** Data provided **
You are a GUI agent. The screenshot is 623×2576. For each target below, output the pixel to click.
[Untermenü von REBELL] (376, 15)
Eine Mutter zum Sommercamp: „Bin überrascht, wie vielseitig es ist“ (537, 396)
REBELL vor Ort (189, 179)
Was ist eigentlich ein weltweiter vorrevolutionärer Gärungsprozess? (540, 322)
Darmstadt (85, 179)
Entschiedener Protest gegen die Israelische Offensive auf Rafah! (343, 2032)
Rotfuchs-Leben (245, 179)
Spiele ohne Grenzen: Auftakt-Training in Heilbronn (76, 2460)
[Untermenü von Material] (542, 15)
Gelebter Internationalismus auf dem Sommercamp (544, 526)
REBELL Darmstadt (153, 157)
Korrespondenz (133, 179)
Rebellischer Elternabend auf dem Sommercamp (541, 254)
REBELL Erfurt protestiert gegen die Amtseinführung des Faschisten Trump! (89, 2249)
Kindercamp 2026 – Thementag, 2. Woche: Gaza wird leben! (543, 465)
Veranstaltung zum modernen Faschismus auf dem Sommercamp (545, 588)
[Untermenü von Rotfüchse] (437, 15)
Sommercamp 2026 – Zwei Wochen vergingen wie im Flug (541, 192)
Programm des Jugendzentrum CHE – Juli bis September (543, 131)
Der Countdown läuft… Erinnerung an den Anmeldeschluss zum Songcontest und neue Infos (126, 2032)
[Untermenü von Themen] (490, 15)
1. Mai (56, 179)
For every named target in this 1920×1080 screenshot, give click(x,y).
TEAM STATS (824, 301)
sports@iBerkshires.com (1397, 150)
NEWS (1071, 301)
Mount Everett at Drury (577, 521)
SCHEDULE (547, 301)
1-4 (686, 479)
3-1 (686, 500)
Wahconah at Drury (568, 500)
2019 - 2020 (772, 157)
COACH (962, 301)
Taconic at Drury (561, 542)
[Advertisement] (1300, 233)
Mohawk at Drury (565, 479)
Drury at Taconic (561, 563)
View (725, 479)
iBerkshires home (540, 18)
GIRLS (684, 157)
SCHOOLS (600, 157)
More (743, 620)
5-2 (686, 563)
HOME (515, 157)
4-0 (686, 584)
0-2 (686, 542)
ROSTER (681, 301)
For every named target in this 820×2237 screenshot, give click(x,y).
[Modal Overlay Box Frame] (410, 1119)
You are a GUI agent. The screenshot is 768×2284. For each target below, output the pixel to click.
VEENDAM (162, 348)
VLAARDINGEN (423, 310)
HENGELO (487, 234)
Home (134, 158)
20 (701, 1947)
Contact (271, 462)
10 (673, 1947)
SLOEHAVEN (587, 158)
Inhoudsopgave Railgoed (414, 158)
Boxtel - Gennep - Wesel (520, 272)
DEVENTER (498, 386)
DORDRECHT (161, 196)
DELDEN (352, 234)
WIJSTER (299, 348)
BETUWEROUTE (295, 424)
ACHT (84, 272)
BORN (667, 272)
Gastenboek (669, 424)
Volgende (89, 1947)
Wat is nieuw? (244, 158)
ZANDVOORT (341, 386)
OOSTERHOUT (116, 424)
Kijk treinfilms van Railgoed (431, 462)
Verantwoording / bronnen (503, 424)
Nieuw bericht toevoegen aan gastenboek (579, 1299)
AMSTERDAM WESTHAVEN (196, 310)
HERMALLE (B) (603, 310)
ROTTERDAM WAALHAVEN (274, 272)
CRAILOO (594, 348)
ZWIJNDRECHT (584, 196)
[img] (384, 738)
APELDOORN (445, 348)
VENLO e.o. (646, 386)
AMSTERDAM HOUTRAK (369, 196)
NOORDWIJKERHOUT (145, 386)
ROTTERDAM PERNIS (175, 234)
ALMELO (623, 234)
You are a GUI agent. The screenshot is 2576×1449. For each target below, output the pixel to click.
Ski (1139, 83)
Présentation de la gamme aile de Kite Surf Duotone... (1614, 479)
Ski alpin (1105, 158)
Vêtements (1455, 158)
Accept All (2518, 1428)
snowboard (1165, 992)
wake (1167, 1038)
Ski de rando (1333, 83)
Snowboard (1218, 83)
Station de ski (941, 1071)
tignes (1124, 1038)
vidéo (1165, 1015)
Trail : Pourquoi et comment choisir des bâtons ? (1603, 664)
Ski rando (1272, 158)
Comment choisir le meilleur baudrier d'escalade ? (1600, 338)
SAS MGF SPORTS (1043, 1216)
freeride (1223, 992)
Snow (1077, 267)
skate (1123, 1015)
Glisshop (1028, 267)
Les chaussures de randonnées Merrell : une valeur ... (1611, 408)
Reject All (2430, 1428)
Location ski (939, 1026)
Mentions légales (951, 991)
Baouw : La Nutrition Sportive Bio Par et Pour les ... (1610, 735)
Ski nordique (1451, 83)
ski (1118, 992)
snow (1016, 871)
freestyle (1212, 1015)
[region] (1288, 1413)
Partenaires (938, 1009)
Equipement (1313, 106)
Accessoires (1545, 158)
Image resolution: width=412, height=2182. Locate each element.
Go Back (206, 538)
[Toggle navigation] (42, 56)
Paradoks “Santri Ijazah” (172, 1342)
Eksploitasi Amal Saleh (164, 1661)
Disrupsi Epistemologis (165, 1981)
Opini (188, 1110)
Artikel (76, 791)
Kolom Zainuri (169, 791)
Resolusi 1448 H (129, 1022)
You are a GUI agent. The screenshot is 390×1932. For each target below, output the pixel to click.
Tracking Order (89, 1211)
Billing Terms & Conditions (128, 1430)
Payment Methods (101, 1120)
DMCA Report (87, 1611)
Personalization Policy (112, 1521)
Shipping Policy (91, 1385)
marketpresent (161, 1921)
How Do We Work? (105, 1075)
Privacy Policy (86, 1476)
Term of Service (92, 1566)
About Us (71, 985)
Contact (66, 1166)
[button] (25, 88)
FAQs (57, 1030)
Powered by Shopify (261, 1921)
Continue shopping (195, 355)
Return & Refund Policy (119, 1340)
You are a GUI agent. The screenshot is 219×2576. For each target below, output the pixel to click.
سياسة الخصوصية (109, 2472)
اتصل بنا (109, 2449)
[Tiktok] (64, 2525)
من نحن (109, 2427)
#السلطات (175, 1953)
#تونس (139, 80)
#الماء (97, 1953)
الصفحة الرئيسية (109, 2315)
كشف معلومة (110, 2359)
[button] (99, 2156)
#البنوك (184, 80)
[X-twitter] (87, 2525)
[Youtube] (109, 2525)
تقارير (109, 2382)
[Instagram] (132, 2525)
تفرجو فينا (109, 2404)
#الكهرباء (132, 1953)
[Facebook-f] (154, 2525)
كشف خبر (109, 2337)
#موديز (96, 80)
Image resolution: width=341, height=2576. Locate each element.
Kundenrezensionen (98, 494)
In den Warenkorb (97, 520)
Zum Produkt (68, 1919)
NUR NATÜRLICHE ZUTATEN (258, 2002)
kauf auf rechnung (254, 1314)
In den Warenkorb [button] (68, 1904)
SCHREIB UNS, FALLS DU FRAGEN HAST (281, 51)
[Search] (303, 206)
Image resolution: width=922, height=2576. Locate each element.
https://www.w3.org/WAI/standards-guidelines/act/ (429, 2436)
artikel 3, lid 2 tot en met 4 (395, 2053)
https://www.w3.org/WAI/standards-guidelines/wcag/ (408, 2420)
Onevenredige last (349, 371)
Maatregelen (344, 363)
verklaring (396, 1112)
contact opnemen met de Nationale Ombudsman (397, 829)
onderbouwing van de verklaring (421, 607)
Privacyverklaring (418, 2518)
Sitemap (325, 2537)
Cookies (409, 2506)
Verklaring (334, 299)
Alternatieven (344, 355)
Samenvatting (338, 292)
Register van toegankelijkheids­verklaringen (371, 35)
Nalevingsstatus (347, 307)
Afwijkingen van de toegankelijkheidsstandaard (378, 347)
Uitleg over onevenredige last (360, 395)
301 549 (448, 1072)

** About this task **
When the word "AMSTERDAM" occurs in a line above, list that line.

** Exercise solution **
AMSTERDAM WESTHAVEN (196, 310)
AMSTERDAM HOUTRAK (369, 196)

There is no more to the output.